## Your objective
Retype every entry exactly, down to the last character.

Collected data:
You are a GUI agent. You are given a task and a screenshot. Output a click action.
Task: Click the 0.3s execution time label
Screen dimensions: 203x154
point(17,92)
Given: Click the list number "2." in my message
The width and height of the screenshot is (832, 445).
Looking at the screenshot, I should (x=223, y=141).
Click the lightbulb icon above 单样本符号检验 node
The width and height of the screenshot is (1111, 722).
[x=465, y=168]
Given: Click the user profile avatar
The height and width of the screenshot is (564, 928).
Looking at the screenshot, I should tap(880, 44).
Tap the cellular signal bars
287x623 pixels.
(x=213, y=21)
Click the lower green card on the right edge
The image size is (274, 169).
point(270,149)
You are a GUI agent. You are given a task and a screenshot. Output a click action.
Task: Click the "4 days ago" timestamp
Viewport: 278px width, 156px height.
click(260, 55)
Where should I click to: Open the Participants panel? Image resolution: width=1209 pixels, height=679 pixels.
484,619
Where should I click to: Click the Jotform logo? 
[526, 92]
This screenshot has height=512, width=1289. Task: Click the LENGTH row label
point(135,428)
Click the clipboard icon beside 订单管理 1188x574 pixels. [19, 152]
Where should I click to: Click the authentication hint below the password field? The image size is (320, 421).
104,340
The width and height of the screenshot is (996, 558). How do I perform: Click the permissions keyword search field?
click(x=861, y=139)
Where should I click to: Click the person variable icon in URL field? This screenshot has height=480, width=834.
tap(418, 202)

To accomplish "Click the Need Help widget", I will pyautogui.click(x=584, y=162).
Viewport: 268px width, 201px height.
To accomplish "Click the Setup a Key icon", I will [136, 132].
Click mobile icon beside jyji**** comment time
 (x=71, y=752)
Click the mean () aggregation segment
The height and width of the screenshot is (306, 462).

## Your response
You are a GUI agent. You are given a task and a screenshot. Output a click action.
Task: Click the 0.3s execution time label
Screen dimensions: 203x154
point(17,92)
Given: Click the list number "2." in my message
The width and height of the screenshot is (832, 445).
Looking at the screenshot, I should (x=223, y=141).
Click the lightbulb icon above 单样本符号检验 node
The width and height of the screenshot is (1111, 722).
[x=465, y=168]
Given: Click the user profile avatar
The height and width of the screenshot is (564, 928).
Looking at the screenshot, I should tap(880, 44).
Tap the cellular signal bars
287x623 pixels.
(x=213, y=21)
Click the lower green card on the right edge
The image size is (274, 169).
point(270,149)
You are a GUI agent. You are given a task and a screenshot. Output a click action.
Task: Click the "4 days ago" timestamp
Viewport: 278px width, 156px height.
click(260, 55)
Where should I click to: Open the Participants panel? Image resolution: width=1209 pixels, height=679 pixels.
484,619
Where should I click to: Click the Jotform logo? 
[526, 92]
This screenshot has height=512, width=1289. Task: Click the LENGTH row label
point(135,428)
Click the clipboard icon beside 订单管理 1188x574 pixels. [19, 152]
Where should I click to: Click the authentication hint below the password field? The image size is (320, 421).
104,340
The width and height of the screenshot is (996, 558). How do I perform: Click the permissions keyword search field?
click(x=861, y=139)
Where should I click to: Click the person variable icon in URL field? This screenshot has height=480, width=834.
tap(418, 202)

To accomplish "Click the Need Help widget", I will pyautogui.click(x=584, y=162).
Viewport: 268px width, 201px height.
To accomplish "Click the Setup a Key icon", I will [136, 132].
Click mobile icon beside jyji**** comment time
 (x=71, y=752)
Click the mean () aggregation segment
The height and width of the screenshot is (306, 462).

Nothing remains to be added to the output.